## Exercise description
The records below should be set down in full, please, without any change.

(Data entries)
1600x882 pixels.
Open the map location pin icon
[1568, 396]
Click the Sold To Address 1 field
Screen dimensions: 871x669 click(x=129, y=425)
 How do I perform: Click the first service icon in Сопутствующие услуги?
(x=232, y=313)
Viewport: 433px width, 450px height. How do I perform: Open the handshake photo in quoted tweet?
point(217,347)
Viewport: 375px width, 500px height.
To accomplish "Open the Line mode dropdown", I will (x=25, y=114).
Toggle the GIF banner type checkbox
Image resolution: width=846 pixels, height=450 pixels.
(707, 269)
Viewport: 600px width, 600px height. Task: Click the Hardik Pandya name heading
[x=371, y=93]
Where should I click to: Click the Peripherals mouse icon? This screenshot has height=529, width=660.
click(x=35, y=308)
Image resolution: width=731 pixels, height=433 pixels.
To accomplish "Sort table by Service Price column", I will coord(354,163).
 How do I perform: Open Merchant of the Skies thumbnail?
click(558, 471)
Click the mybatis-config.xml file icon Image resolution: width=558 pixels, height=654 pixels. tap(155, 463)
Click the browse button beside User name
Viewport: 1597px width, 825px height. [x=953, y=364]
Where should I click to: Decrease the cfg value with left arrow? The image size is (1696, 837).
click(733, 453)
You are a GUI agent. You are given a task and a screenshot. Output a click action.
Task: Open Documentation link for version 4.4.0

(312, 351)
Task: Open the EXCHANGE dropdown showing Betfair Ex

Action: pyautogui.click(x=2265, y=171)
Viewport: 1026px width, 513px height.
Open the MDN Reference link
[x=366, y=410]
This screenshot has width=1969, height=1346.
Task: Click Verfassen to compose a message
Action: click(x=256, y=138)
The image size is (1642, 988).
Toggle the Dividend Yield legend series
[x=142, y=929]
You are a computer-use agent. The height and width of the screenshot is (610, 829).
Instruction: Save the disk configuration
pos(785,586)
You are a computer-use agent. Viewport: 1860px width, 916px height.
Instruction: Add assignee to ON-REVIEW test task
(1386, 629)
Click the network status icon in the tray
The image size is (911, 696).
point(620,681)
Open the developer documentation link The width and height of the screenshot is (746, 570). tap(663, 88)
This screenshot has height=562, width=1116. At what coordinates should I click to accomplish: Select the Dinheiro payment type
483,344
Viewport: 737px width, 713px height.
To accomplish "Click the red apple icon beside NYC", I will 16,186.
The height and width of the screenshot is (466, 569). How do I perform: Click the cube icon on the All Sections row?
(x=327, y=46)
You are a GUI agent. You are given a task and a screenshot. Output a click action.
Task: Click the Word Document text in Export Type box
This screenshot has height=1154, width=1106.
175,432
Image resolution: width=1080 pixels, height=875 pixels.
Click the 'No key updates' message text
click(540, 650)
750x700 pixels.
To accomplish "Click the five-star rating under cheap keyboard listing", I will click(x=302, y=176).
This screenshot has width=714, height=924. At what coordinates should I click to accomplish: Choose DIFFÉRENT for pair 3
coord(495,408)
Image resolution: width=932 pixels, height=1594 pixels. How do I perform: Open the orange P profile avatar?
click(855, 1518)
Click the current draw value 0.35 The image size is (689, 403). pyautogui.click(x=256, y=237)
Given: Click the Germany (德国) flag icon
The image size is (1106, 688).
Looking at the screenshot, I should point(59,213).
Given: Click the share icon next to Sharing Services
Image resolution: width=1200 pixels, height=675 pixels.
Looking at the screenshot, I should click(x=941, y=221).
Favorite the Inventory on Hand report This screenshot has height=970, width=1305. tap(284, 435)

## Solution
1600x882 pixels.
Open the map location pin icon
[1568, 396]
Click the Sold To Address 1 field
Screen dimensions: 871x669 click(x=129, y=425)
 How do I perform: Click the first service icon in Сопутствующие услуги?
(x=232, y=313)
Viewport: 433px width, 450px height. How do I perform: Open the handshake photo in quoted tweet?
point(217,347)
Viewport: 375px width, 500px height.
To accomplish "Open the Line mode dropdown", I will (x=25, y=114).
Toggle the GIF banner type checkbox
Image resolution: width=846 pixels, height=450 pixels.
(707, 269)
Viewport: 600px width, 600px height. Task: Click the Hardik Pandya name heading
[x=371, y=93]
Where should I click to: Click the Peripherals mouse icon? This screenshot has height=529, width=660.
click(x=35, y=308)
Image resolution: width=731 pixels, height=433 pixels.
To accomplish "Sort table by Service Price column", I will coord(354,163).
 How do I perform: Open Merchant of the Skies thumbnail?
click(558, 471)
Click the mybatis-config.xml file icon Image resolution: width=558 pixels, height=654 pixels. tap(155, 463)
Click the browse button beside User name
Viewport: 1597px width, 825px height. [x=953, y=364]
Where should I click to: Decrease the cfg value with left arrow? The image size is (1696, 837).
click(733, 453)
You are a GUI agent. You are given a task and a screenshot. Output a click action.
Task: Open Documentation link for version 4.4.0

(312, 351)
Task: Open the EXCHANGE dropdown showing Betfair Ex

Action: pyautogui.click(x=2265, y=171)
Viewport: 1026px width, 513px height.
Open the MDN Reference link
[x=366, y=410]
This screenshot has width=1969, height=1346.
Task: Click Verfassen to compose a message
Action: click(x=256, y=138)
The image size is (1642, 988).
Toggle the Dividend Yield legend series
[x=142, y=929]
You are a computer-use agent. The height and width of the screenshot is (610, 829).
Instruction: Save the disk configuration
pos(785,586)
You are a computer-use agent. Viewport: 1860px width, 916px height.
Instruction: Add assignee to ON-REVIEW test task
(1386, 629)
Click the network status icon in the tray
The image size is (911, 696).
point(620,681)
Open the developer documentation link The width and height of the screenshot is (746, 570). tap(663, 88)
This screenshot has height=562, width=1116. At what coordinates should I click to accomplish: Select the Dinheiro payment type
483,344
Viewport: 737px width, 713px height.
To accomplish "Click the red apple icon beside NYC", I will 16,186.
The height and width of the screenshot is (466, 569). How do I perform: Click the cube icon on the All Sections row?
(x=327, y=46)
You are a GUI agent. You are given a task and a screenshot. Output a click action.
Task: Click the Word Document text in Export Type box
This screenshot has height=1154, width=1106.
175,432
Image resolution: width=1080 pixels, height=875 pixels.
Click the 'No key updates' message text
click(540, 650)
750x700 pixels.
To accomplish "Click the five-star rating under cheap keyboard listing", I will click(x=302, y=176).
This screenshot has width=714, height=924. At what coordinates should I click to accomplish: Choose DIFFÉRENT for pair 3
coord(495,408)
Image resolution: width=932 pixels, height=1594 pixels. How do I perform: Open the orange P profile avatar?
click(855, 1518)
Click the current draw value 0.35 The image size is (689, 403). pyautogui.click(x=256, y=237)
Given: Click the Germany (德国) flag icon
The image size is (1106, 688).
Looking at the screenshot, I should point(59,213).
Given: Click the share icon next to Sharing Services
Image resolution: width=1200 pixels, height=675 pixels.
Looking at the screenshot, I should click(x=941, y=221).
Favorite the Inventory on Hand report This screenshot has height=970, width=1305. tap(284, 435)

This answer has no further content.